Titel: Landeswassergesetz (LWG)
Normgeber: Rheinland-Pfalz
Amtliche Abkürzung: LWG
Gliederungs-Nr.: 75-50
Normtyp: Gesetz

(1) Der Bau und Betrieb sowie die wesentliche Änderung von Einrichtungen und Anlagen der Wasseraufbereitung und Hochbehältern, die der öffentlichen Wasserversorgung dienen, bedürfen der Genehmigung.

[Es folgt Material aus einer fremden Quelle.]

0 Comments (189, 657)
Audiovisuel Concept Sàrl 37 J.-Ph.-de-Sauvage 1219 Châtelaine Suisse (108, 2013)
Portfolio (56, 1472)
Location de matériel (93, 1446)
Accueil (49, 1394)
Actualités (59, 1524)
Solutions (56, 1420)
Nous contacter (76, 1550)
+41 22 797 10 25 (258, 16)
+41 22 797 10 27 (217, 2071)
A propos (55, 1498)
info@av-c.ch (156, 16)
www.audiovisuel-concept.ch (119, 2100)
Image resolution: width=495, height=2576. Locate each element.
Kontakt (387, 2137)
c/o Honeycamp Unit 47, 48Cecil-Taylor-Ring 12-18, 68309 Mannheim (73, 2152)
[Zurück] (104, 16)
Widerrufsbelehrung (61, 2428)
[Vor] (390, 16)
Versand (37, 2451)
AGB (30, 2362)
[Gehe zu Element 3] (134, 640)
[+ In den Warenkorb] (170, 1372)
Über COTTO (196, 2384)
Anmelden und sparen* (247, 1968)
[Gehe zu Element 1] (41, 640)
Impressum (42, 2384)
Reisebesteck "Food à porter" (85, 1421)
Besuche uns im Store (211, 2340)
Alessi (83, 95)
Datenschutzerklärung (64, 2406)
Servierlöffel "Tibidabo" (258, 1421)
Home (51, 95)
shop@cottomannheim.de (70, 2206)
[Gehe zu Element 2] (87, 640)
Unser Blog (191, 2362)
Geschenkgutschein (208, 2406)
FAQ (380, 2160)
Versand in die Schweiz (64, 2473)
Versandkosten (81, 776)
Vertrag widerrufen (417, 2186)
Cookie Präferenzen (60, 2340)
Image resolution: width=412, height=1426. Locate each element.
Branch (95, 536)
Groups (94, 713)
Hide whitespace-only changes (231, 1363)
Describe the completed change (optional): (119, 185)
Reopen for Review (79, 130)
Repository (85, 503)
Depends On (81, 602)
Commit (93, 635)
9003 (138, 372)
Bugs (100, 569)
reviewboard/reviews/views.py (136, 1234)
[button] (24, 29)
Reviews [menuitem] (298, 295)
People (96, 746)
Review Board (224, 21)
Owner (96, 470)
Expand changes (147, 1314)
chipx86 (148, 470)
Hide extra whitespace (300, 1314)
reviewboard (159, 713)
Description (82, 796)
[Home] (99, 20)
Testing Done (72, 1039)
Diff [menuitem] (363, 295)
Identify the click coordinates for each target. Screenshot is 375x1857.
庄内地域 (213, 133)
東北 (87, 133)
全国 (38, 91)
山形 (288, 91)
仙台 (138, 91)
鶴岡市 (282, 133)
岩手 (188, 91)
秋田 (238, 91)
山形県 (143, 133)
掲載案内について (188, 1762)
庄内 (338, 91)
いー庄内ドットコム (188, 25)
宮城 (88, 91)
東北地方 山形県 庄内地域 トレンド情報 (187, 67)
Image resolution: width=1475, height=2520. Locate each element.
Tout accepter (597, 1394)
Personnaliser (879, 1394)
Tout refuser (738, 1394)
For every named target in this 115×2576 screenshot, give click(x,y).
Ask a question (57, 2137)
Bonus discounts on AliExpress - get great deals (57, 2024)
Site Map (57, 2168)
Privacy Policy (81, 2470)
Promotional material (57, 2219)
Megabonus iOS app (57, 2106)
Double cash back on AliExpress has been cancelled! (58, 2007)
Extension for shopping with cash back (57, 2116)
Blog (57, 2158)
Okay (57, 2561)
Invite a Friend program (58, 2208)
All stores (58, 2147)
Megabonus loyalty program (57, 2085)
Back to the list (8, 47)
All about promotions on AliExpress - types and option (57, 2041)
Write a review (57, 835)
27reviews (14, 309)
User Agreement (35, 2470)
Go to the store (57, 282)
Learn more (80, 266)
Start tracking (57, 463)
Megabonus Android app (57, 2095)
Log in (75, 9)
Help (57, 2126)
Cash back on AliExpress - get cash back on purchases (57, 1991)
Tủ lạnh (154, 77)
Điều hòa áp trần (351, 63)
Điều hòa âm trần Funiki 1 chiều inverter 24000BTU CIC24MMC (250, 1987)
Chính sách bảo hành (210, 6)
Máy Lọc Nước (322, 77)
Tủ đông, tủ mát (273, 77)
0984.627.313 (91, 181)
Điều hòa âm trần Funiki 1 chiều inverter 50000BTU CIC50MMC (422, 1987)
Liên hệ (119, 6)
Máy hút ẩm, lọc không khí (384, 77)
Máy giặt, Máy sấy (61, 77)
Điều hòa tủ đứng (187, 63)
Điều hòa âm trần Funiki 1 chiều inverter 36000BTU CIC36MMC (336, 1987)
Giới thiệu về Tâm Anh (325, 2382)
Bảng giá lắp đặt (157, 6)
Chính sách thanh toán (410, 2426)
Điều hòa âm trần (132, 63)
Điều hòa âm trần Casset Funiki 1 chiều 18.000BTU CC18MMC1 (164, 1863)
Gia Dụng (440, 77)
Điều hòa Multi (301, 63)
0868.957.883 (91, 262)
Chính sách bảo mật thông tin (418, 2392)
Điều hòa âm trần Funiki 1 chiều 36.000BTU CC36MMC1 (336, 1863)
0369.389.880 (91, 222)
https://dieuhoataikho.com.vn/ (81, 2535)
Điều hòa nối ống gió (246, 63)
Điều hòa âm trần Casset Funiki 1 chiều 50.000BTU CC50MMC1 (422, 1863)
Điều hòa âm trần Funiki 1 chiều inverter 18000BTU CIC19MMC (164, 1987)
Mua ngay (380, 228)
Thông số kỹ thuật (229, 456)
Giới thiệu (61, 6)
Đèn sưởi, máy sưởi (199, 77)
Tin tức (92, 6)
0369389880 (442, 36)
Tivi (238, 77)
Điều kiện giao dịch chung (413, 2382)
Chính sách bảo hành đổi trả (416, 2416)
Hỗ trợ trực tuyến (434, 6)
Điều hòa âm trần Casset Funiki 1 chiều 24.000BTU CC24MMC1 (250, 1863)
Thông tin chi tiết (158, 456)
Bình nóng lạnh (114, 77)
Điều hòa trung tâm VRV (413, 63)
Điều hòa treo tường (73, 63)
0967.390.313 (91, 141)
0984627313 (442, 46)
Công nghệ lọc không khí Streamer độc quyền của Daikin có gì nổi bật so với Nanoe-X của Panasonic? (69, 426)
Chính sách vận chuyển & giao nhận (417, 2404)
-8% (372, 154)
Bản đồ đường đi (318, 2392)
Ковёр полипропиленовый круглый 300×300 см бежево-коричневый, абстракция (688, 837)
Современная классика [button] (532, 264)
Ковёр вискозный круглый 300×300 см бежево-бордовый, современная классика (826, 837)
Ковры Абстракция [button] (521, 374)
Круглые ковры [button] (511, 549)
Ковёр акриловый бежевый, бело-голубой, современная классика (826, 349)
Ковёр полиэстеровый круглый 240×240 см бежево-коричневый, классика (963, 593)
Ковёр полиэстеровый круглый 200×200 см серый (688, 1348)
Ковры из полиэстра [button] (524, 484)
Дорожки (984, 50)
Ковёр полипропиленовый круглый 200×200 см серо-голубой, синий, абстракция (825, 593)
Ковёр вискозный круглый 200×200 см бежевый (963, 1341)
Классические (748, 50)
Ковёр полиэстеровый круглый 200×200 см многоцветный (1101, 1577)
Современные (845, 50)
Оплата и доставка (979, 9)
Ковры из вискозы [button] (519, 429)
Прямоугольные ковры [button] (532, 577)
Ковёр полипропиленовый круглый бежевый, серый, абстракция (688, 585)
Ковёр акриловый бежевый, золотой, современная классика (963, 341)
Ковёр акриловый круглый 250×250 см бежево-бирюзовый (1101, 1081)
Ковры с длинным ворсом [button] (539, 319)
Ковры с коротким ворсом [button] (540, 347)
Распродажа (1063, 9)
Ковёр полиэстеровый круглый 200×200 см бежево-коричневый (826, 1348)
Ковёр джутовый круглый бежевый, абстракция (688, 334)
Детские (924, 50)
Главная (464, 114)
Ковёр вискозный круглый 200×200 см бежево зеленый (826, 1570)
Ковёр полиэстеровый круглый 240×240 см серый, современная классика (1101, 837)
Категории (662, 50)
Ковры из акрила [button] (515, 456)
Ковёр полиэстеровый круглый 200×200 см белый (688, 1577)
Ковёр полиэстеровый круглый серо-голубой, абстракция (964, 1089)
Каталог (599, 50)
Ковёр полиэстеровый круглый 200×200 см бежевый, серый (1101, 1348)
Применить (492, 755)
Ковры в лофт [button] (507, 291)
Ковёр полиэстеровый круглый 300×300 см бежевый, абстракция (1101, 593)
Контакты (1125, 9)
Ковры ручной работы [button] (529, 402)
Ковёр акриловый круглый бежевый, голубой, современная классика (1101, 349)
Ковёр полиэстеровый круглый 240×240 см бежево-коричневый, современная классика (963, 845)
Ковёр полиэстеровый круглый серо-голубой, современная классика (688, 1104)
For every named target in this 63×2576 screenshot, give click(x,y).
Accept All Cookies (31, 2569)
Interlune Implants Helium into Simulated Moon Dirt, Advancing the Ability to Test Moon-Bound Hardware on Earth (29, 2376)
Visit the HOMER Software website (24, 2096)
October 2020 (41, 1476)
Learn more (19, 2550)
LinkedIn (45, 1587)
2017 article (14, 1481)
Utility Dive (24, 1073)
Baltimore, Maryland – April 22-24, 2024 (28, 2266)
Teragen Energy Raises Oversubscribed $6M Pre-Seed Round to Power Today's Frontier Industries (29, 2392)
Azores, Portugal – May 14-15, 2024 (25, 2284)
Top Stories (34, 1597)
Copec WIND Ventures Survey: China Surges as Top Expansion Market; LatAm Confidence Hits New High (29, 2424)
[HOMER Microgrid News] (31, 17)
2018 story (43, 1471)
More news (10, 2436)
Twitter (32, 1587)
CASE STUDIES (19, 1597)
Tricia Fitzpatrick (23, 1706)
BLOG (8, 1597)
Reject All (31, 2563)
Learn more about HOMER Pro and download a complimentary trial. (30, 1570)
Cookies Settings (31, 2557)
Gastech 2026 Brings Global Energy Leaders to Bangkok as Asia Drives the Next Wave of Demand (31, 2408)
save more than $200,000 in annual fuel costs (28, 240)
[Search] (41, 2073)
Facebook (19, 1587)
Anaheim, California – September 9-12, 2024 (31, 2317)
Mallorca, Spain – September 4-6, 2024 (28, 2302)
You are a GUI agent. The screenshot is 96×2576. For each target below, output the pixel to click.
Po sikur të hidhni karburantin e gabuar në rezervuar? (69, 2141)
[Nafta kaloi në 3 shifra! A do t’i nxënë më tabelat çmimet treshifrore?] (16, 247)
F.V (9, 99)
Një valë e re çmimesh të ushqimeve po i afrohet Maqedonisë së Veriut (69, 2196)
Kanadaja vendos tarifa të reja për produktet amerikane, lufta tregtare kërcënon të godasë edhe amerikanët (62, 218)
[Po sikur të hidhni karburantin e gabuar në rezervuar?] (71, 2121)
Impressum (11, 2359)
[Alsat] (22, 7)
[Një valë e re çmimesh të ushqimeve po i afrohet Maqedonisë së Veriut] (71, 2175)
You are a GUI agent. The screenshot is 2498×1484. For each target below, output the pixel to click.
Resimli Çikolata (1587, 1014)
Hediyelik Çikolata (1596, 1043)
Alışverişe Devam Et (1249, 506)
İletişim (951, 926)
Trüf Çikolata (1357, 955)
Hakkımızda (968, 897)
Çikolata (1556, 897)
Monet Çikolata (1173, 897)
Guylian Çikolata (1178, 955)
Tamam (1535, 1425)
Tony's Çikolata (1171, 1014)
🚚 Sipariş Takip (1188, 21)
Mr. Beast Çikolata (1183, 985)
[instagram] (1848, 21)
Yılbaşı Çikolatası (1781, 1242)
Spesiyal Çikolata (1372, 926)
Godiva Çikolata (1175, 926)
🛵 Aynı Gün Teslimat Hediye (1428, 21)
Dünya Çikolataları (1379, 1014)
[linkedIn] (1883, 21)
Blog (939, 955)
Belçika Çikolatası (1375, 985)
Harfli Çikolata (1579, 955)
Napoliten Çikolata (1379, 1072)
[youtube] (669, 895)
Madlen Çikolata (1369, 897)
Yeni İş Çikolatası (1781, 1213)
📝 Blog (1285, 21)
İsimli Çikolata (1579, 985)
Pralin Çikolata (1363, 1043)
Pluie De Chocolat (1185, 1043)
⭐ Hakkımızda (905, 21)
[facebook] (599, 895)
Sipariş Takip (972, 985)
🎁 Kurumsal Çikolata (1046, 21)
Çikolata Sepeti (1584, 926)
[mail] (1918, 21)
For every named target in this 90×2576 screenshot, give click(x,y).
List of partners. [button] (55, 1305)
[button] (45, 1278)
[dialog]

Die Genehmigung darf nur versagt oder unter Bedingungen und Auflagen erteilt werden, wenn das Wohl der Allgemeinheit dies erfordert. Die Genehmigung für eine wesentliche Änderung von Einrichtungen und Anlagen nach Satz 1 gilt als erteilt, sofern nicht binnen acht Wochen nach Eingang des Antrages ein Bescheid der zuständigen Wasserbehörde ergangen ist. Die Genehmigung erlischt, wenn mit dem Bau nicht binnen zwei Jahren begonnen und die Maßnahme nicht innerhalb von fünf Jahren seit Bekanntgabe der Genehmigung abgeschlossen ist. Die Fristen können verlängert werden; die Verlängerung kann mit neuen Bedingungen und Auflagen verbunden werden.

(2) Zuständig für

  1. 1.

    die Genehmigung nach Absatz 1,

  2. 2.

    die Zulassung von Wasserfernleitungen nach § 20 in Verbindung mit Anlage 1 Nr. 19.8 UVPG sowie

  3. 3.

    die Durchführung der Anzeigepflicht nach § 4a und die Anordnung von Prüfungen nach § 5 der Rohrfernleitungsverordnung vom 27. September 2002 (BGBl. I S. 3777 -3809-) in der jeweils geltenden Fassung bei Wasserfernleitungen

ist die Wasserbehörde, die nach § 19 für die Erteilung der Erlaubnis oder Bewilligung der mit dem Betrieb der Einrichtungen und Anlagen verbundenen Gewässerbenutzung zuständig ist.